Sri Lanka doctors who gave civilian death figures recant

COLOMBO, (Reuters) – Sri Lankan government doctors  who gave civilian casualty figures to the media in the final  months of the island nation’s 25-year war recanted yesterday  after spending weeks under arrest.

The doctors’ statements that thousands were being killed  raised diplomatic pressure on Sri Lanka to slow its assault in  the final phase, fuelled a hotly contested propaganda duel and  prompted Western calls for a war crimes probe.

Five doctors now in the custody of the Criminal  Investigation Department said they were under pressure from the  Liberation Tigers of Tamil Eelam (LTTE) separatists to give out  exaggerated figures of people killed in military shelling.

“The LTTE threatened doctors to give information to the  outside and sometimes they came with a list of numbers,” Dr.  Thangarajha Sathyamoorthi told reporters.

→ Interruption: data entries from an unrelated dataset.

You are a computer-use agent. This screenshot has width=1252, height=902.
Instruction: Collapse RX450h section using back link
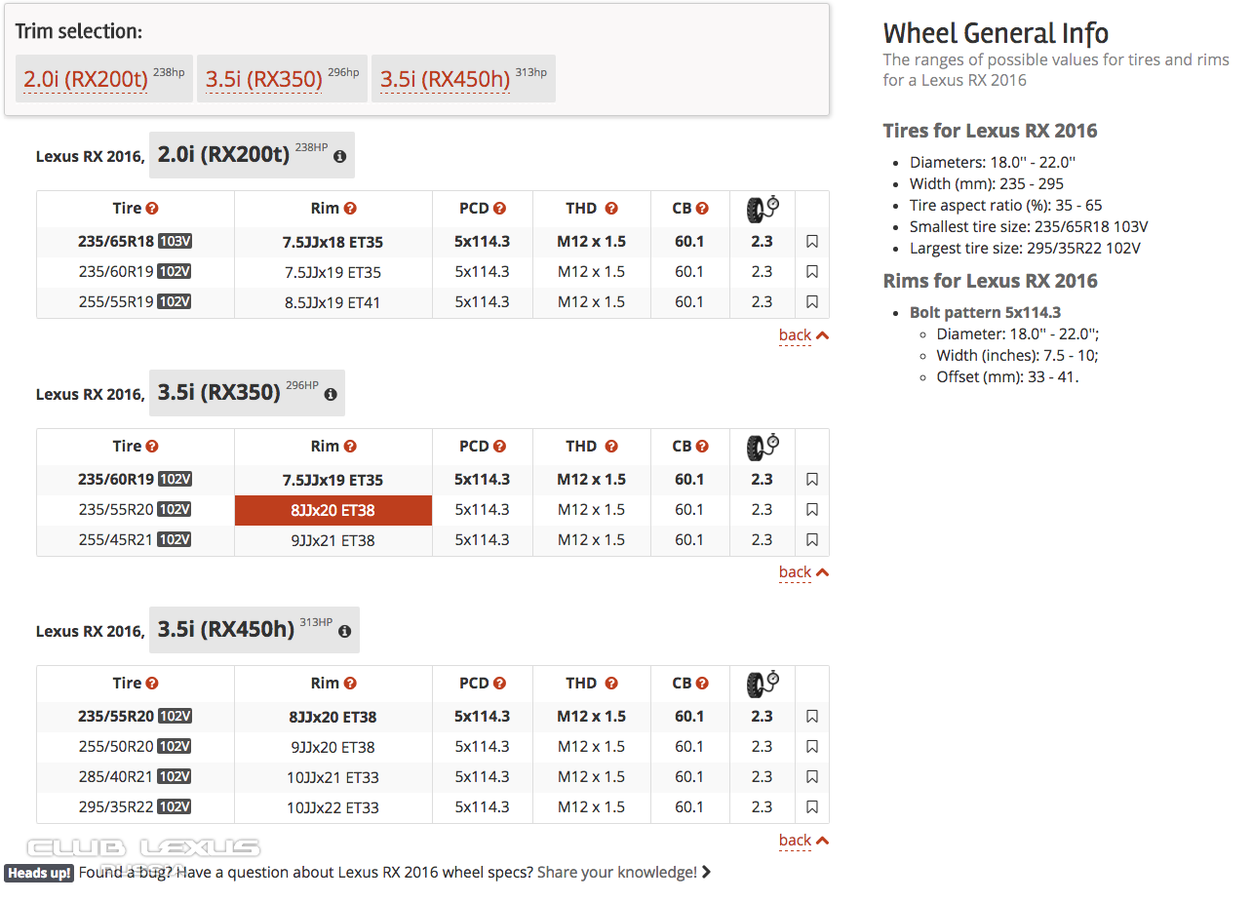tap(802, 841)
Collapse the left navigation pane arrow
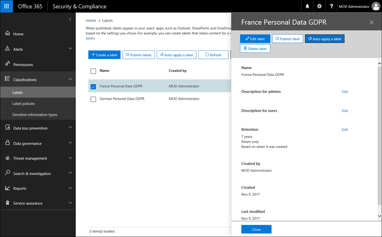Image resolution: width=382 pixels, height=237 pixels. 70,20
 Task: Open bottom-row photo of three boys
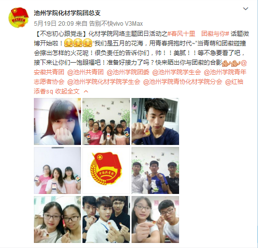[x=106, y=219]
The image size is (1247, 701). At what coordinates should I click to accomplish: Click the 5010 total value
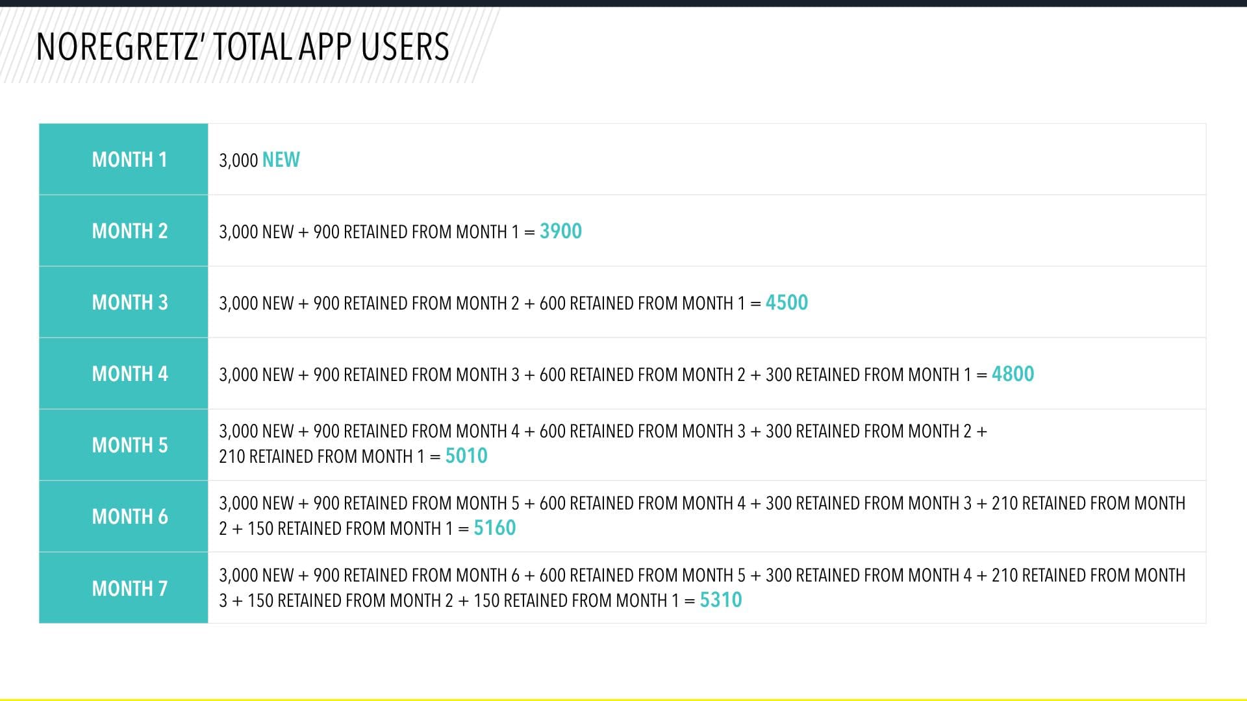pos(466,456)
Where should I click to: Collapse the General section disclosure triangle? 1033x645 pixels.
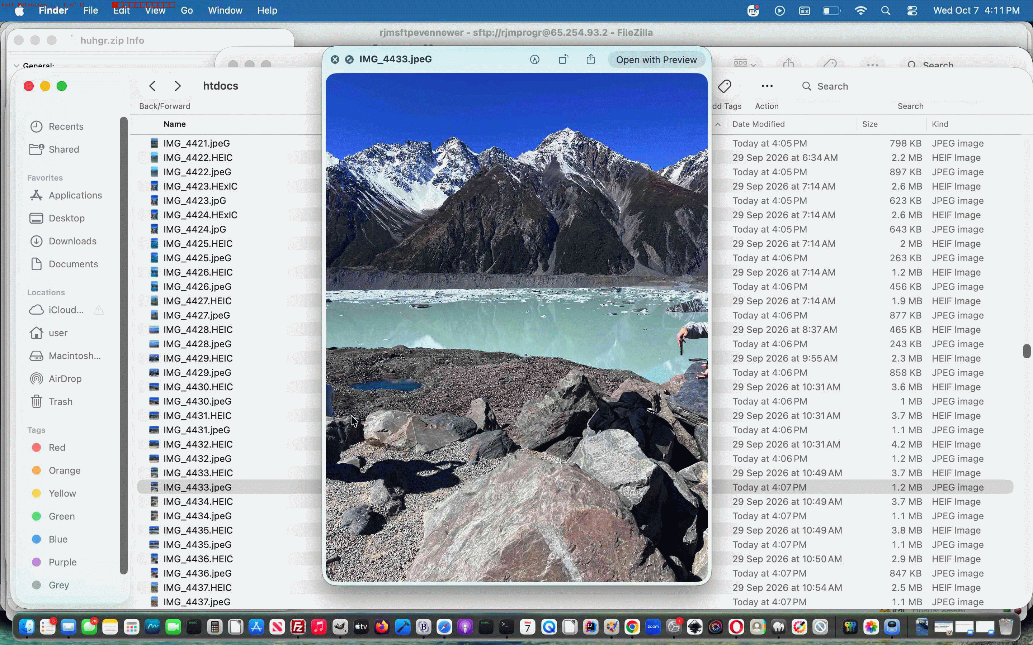click(16, 66)
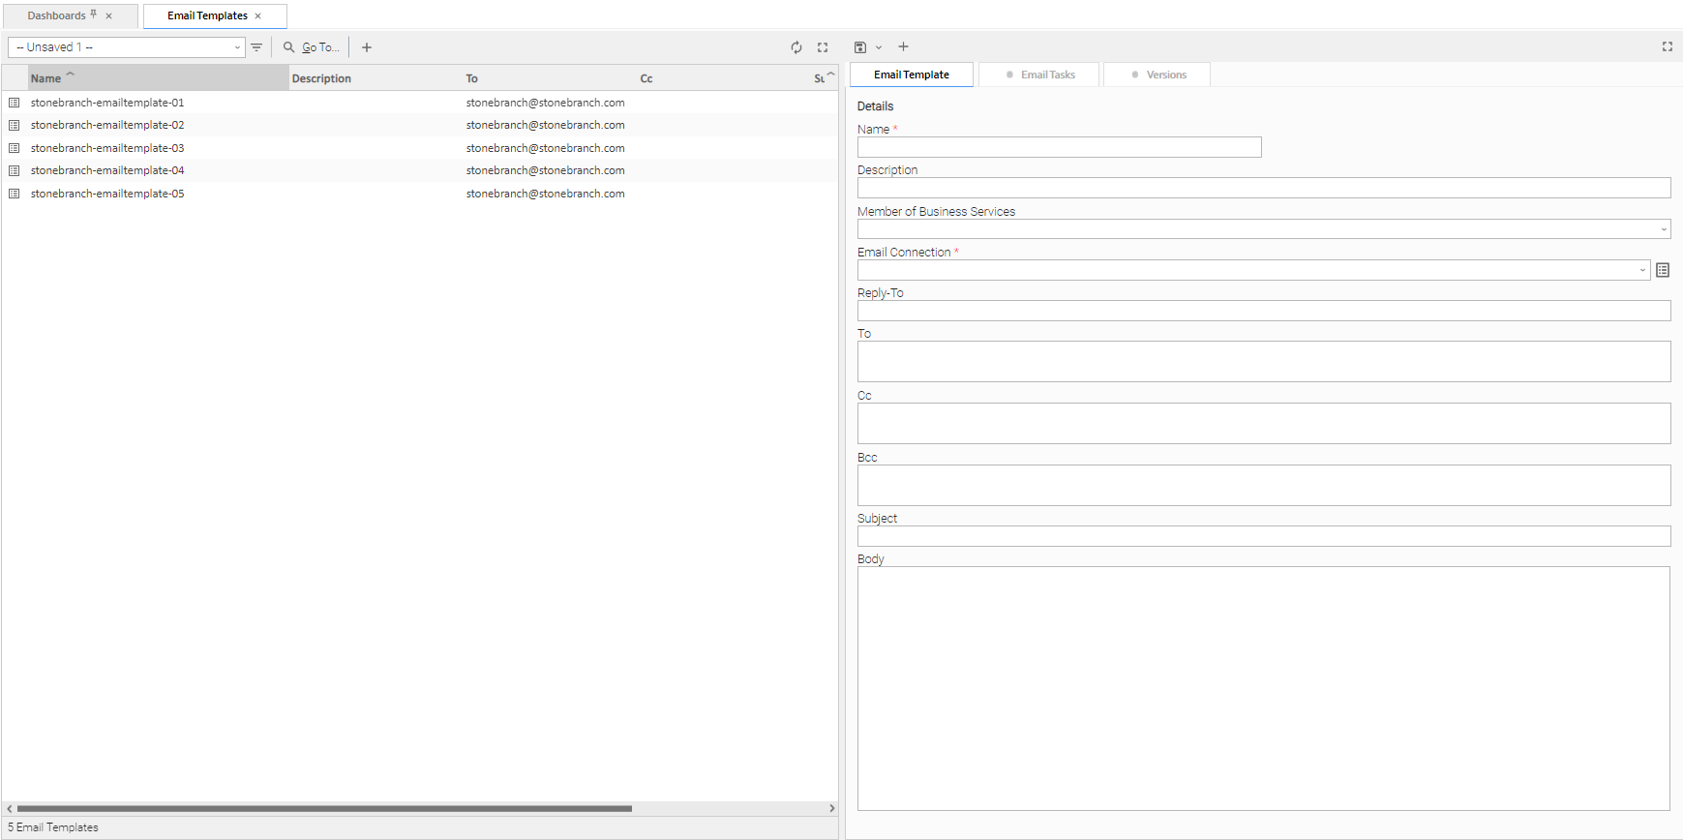Open the save options dropdown arrow
This screenshot has height=840, width=1683.
879,47
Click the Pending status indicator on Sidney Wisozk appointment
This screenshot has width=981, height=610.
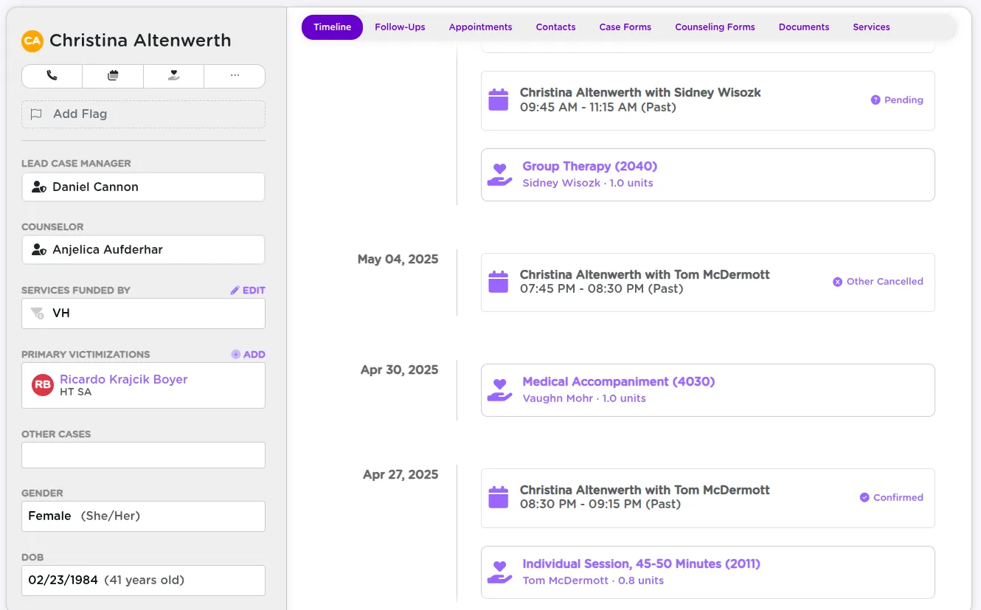[897, 100]
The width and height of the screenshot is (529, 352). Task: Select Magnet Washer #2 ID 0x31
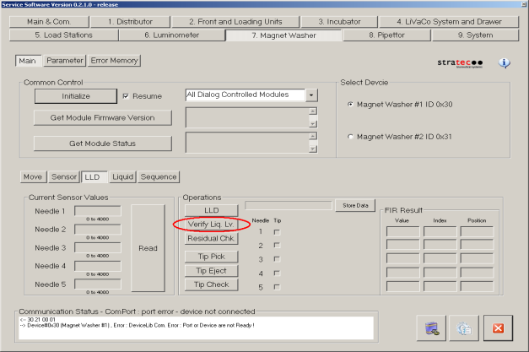pos(351,136)
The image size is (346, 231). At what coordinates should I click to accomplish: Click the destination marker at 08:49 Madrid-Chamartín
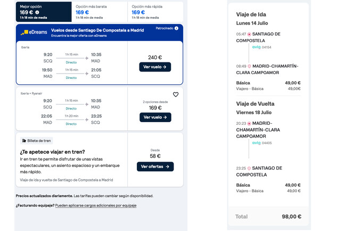tap(249, 66)
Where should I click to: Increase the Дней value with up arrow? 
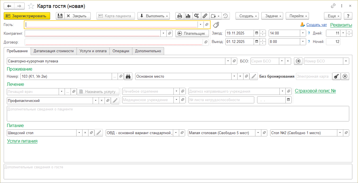point(349,32)
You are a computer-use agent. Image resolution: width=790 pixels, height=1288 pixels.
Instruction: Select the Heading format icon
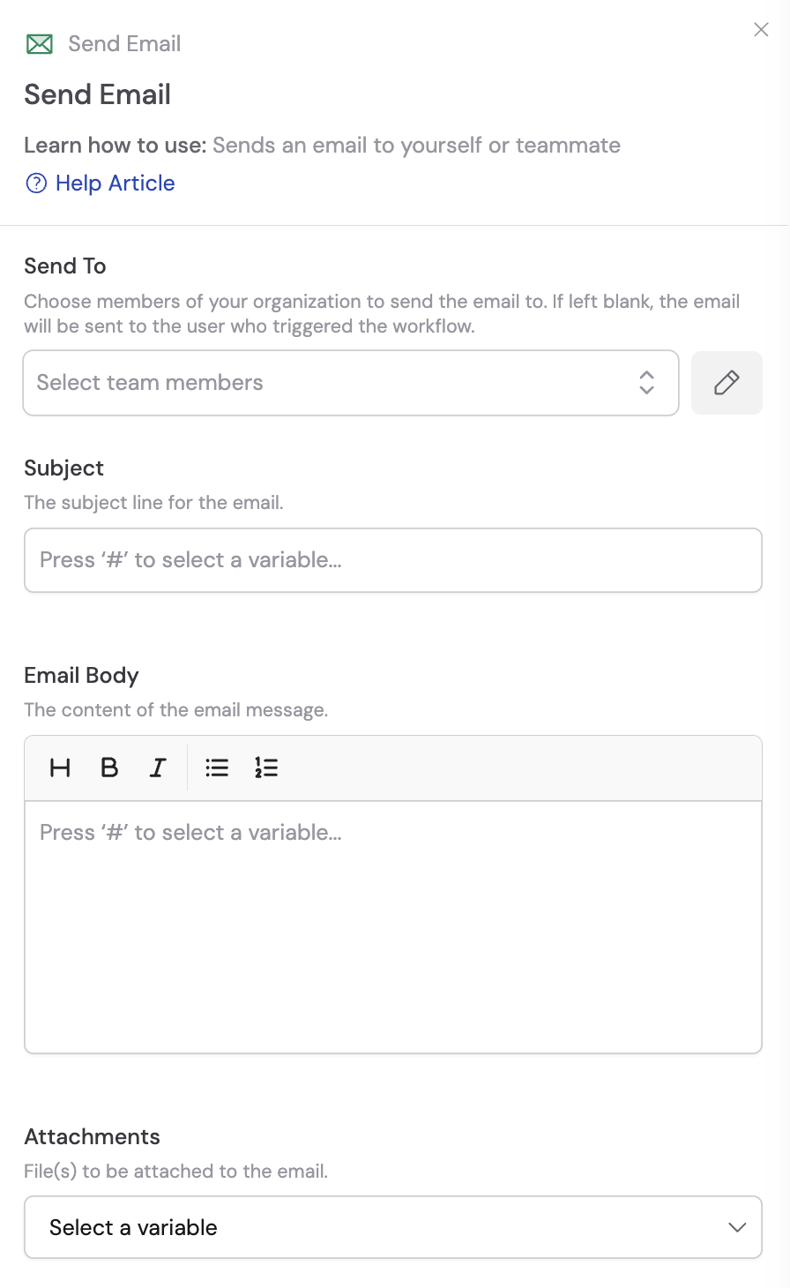point(60,768)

Sathyamoorthi and four other colleagues now under arrest  addressed journalists at the Defence Ministry’s Media Centre  for National Security, which provides information to the press.

They denied they were under military pressure to recant,  and said that less than 1,000 civilians died from late January  to the end of the war on May 18.

The doctors were on the government payroll while serving in  the war zone, but their personal safety was at the whim of  Tamil Tigers.